As of Wednesday, there were 5,591 confirmed cases and 23 deaths in Israel, while in the Palestinian territories there were 134 confirmed cases and one fatality.
The Coordinator of Government Activities in the Territories (COGAT), a unit of Israel’s Defense Ministry, has also been working with Palestinian public health officials.
“It’s definitely an example of a medical crisis getting two sides to step up cooperation in their common interests,” Lappin said.
In another encouraging sign, the world scientific community appears to be stepping up its cooperation.
On Sunday, the US Food and Drug Administration announced approval of Phase Two trials for an Israeli drug that could treat Acute Respiratory Distress Syndrome (ARDS), a condition responsible for around 50% of coronavirus fatalities.
“It does seem that at the scientific and technical level, there is really quite a bit of coordination,” Amb. Charles Ries, a vice president at the RAND Corporation think tank, told The Media Line. “Scientists have deep international links and roots and habits that play into this.”

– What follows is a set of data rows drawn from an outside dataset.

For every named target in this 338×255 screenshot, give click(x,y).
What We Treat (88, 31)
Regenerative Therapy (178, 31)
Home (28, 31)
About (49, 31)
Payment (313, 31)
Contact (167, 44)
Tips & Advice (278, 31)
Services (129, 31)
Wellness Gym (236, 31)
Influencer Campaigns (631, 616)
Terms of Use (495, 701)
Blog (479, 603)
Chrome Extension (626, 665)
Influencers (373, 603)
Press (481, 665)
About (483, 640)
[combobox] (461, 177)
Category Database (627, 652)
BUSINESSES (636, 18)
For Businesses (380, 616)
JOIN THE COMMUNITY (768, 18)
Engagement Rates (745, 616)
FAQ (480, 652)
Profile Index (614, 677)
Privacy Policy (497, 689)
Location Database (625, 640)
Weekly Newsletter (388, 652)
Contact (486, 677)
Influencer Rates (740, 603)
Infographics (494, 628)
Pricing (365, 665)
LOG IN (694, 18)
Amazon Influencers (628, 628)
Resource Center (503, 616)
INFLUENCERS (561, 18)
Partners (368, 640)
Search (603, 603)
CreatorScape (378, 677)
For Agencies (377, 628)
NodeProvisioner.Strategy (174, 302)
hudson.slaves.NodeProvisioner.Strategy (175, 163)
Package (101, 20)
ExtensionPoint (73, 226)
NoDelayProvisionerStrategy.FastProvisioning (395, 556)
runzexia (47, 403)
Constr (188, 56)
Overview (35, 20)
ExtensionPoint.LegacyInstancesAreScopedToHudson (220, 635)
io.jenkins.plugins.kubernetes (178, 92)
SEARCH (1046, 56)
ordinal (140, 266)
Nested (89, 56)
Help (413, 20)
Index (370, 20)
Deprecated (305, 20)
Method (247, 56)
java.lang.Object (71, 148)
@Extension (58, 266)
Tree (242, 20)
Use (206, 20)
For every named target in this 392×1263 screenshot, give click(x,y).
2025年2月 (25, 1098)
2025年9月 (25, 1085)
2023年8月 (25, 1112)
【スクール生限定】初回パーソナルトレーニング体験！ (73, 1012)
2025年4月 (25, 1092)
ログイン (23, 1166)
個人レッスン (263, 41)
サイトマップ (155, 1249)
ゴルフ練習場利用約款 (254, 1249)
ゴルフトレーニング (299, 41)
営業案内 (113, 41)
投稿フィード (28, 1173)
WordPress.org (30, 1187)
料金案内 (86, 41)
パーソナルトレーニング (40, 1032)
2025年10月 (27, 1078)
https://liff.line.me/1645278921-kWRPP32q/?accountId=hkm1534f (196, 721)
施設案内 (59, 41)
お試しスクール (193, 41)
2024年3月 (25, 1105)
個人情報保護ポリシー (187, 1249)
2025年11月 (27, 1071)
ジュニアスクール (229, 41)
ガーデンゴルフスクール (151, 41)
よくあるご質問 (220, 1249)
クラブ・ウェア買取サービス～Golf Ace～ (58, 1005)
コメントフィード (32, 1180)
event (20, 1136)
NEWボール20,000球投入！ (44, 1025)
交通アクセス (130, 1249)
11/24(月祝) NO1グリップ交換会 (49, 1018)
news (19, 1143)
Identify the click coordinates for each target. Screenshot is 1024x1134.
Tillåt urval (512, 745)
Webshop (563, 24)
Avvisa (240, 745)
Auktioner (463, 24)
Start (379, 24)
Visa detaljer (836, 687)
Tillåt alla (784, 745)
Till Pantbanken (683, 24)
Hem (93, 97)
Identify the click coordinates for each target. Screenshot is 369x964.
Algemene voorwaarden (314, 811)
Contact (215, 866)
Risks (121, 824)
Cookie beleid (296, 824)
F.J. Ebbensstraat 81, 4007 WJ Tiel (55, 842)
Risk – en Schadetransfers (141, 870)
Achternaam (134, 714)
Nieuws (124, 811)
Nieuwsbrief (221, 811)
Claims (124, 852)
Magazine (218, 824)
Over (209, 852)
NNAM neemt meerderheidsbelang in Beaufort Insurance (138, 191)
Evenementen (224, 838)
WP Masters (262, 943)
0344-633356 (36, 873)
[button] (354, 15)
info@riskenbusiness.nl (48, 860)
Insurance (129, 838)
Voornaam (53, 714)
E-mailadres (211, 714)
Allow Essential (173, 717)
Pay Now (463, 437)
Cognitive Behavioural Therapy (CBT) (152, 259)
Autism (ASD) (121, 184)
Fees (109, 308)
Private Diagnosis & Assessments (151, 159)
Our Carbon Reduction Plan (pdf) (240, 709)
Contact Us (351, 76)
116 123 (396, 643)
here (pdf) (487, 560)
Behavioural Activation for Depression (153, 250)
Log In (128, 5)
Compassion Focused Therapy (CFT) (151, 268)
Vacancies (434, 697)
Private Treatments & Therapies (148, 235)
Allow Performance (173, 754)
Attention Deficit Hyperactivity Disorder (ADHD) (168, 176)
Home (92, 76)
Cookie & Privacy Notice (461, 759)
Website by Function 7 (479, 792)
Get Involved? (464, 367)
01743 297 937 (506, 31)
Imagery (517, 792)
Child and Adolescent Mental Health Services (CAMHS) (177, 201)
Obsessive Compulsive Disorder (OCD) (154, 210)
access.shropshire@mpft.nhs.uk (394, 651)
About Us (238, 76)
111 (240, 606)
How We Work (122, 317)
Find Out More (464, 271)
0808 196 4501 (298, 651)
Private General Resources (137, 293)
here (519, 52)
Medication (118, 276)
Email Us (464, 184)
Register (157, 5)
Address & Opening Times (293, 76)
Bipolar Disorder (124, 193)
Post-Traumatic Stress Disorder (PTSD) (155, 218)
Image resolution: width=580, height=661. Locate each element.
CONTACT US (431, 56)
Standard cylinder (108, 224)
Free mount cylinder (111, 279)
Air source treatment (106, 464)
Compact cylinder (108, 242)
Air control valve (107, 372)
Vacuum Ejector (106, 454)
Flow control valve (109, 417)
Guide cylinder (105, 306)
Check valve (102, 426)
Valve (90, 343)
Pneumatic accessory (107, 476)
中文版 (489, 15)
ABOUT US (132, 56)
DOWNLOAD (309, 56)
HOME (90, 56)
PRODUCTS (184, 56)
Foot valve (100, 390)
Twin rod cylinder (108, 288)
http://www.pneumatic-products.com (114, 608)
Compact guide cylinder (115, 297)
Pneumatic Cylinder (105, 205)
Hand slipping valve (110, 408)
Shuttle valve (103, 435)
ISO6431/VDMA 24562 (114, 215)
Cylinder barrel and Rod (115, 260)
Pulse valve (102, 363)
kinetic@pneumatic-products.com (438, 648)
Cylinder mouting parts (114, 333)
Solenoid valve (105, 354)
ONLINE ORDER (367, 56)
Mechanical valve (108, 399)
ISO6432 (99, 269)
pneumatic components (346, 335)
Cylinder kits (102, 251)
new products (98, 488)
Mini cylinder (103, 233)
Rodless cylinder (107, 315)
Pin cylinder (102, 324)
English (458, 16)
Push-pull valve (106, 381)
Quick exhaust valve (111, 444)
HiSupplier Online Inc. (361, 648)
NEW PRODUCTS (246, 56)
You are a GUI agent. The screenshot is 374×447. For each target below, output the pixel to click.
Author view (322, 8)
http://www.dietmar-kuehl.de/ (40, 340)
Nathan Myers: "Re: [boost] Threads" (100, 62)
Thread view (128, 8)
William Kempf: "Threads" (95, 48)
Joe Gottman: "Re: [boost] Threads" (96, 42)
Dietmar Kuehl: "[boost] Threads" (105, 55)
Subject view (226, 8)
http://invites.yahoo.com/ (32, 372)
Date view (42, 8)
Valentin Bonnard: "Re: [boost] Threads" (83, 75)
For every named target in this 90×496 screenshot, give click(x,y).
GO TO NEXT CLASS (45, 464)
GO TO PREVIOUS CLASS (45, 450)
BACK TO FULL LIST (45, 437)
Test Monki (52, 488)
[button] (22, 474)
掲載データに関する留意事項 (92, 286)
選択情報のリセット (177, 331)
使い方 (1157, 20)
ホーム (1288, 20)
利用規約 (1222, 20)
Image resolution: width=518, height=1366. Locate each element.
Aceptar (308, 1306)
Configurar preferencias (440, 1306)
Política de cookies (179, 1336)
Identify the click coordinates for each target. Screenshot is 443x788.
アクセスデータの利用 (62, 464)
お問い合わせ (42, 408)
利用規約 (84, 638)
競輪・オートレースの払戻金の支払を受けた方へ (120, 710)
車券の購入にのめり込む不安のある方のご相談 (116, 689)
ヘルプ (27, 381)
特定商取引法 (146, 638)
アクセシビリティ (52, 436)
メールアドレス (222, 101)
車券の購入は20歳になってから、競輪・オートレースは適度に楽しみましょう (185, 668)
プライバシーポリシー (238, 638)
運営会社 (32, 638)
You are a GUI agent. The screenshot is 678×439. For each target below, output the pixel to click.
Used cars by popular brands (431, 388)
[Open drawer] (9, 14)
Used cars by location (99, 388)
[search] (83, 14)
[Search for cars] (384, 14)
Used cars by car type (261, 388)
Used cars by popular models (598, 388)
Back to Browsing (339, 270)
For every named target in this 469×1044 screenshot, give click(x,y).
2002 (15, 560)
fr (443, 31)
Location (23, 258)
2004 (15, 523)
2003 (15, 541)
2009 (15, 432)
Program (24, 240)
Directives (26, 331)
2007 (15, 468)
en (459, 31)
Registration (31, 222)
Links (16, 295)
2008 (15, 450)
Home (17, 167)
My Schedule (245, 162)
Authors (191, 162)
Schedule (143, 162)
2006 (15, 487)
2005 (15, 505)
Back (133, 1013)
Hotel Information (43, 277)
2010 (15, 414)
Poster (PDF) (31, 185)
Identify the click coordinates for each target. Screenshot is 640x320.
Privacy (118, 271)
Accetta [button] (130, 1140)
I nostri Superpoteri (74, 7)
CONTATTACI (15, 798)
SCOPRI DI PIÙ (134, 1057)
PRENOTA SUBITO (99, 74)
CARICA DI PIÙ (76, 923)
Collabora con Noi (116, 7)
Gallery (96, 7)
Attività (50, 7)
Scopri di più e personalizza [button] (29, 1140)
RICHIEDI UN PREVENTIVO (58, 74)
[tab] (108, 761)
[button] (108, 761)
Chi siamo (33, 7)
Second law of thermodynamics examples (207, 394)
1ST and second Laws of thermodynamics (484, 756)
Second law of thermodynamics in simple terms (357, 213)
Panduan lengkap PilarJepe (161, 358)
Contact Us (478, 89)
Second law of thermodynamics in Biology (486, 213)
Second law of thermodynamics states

But Ries says more can be done on a joint basis to tackle coronavirus. His suggestions include avoiding trade barriers and export controls on important medical equipment such as masks, gloves and ventilators; lifting restrictions on subsidies for the domestic manufacture of goods related to the pandemic; requiring anyone who develops a vaccine to license the technology to everybody else for quick scale-up; and implementing a secure system to certify travelers who have immunity to the virus.
He adds that rapid testing should be widely available internationally.
And what about the different – and sometimes contradictory – approaches by governments? Measures vary by country, region, state and even city, covering lockdowns, curfews, social distancing, business closings and limits on travel.
“The coordination has often been worse in wealthier parts of the world, such as North America and Europe, where national governments and state or provincial authorities have adopted different approaches to social distancing and quarantine measures,” Chatham House’s Dar wrote.
According to Ries, transparency on the effectiveness of these measures is important if best practices are to be applied on a global scale.
“If governments can know about what other governments are trying, and what the results are, I think the international community can quickly absorb and apply the lessons,” he said.
Yet the World Health Organization is not receiving data from certain countries, and more than 70 have instituted international travel restrictions in defiance of the WHO, which has advised against such measures. Only 45 of the countries that have adopted international travel restrictions have reported actions to the agency, a requirement.
Dar said the WHO has learned lessons from past outbreaks, such as Ebola, but, like the United Nations and the World Bank, has been “less effective in the management and coordination of access to diagnostics and medical countermeasures, such as PPE [personal protective equipment].”
An example of information-sharing and close coordination during the coronavirus crisis is the case of the US and Israel, which established a joint working group and exchange mechanism for fighting the pandemic.
“We are seeing high-level Israeli-American coordination,” Ries said.
The US is providing financial assistance to hard-hit regions as well, so far committing to $274 million in funding via USAID and the State Department for 64 countries facing the most risk.
Where governments and international agencies have fallen short in supplying PPE and equipment for critical care and diagnostics, private funders such as the Jack Ma Foundation in China and the Bill & Melinda Gates Foundation in the US have stepped in.
The former recently donated face masks, face shields, test kits and protective gear to Israel, and the latter announced it was donating $3.7 million to support coronavirus relief efforts in the greater Seattle area.